Thursday, September 5, 2019

A LOVE STORY

I have a story to tell. It's a lovely, human story and this is a time when we can all use lovely, human stories to remind us that we are not the lowest of all species on the planet Earth.

The story starts many years ago, in the 1950s, when an undergraduate student (that was me) fell in love with another undergraduate student--who did not fall in love with him. Instead, she fell in love with another undergraduate student, a ridiculously handsome, charming man from India, who also fell in love with her. This was a time when interracial relationships, let alone marriages, were "not on." Ancient and powerful social conventions militated against the couple, as did her family. Perhaps his family, too.

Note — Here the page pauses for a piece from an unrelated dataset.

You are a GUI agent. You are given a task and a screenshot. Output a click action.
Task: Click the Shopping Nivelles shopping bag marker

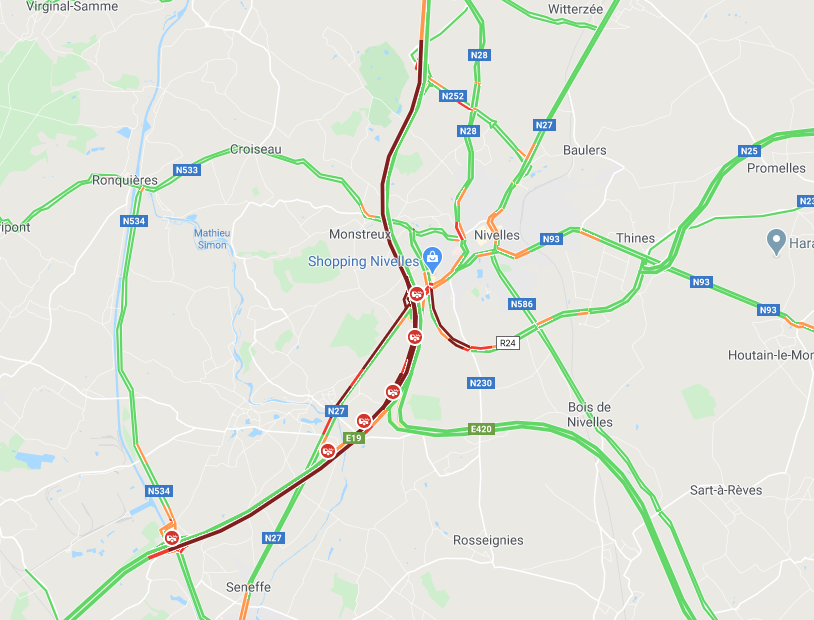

It was after we all left Cambridge and went out on our (initially) separate ways that I met up again with this young woman in London. I still loved her, and engaged her in a brief, rather stormy and, on my side, sadly immature relationship. Even after we broke up, even after years of wandering, marriage, settling down, having family and eventually growing old I never forgot this first real love of my life. She remained always in some quiet corner of my mind. It was humbling to discover, many years later, when I actually found her on the internet and we had a friendly exchange of emails, that she scarcely remembered me at all!

Which is not the end of the story. That exchange of emails took place ten years ago. (There was hope in the air; Obama was elected president!) It was a short while ago that I began to think about those youthful days again and decided to say hello. I wrote an email. It bounced back. I wrote to her old college, which is how I had found her in the first place. They had no updated information. I went back through our emails for possible clues. Looked up a friend or two she had mentioned. One had died, another was untraceable. Remembered she had a daughter with the same name as my daughter and searched for her.

I had almost given up on finding her when I recalled the name of her Indian friend at Cambridge and googled him. Found his name quite readily and noted that he'd had a distinguished career in the field of education. Discovered that he had a Facebook page. Facebook! Ridiculous! I went there, only to ascertain that his wall had gone unused for the past two years. Still, I messaged him, without much hope that he would ever receive my message and reply. Besides, he had more than likely lost contact with her after all these years. We are all now in our 80s...

To say I was surprised to receive a response from him only a couple of hours later is a wild understatement. And not only had I managed, against all odds, to find him, I had found him, to my absolutely amazement, with her! At that moment! In Australia, where I knew she had been living for many years. Both of them now widowed, they had reconnected several years ago and have been seeing each other regularly since then.

Kind of a fairy-tale ending for them, then. I hope they both had long and happy marriages. I hope they each had, still have, wonderful children and grandchildren. But--perhaps this is nothing more than romantic fantasy on my part!--the thought of a couple reunited after so long a separation, one caused by nothing more than long-discredited social racial prejudice brings hope and joy to this old, not quite yet jaded heart.

So that's my story for the day. I don't know how much I have invented, how much misremembered. But I'm sticking to it.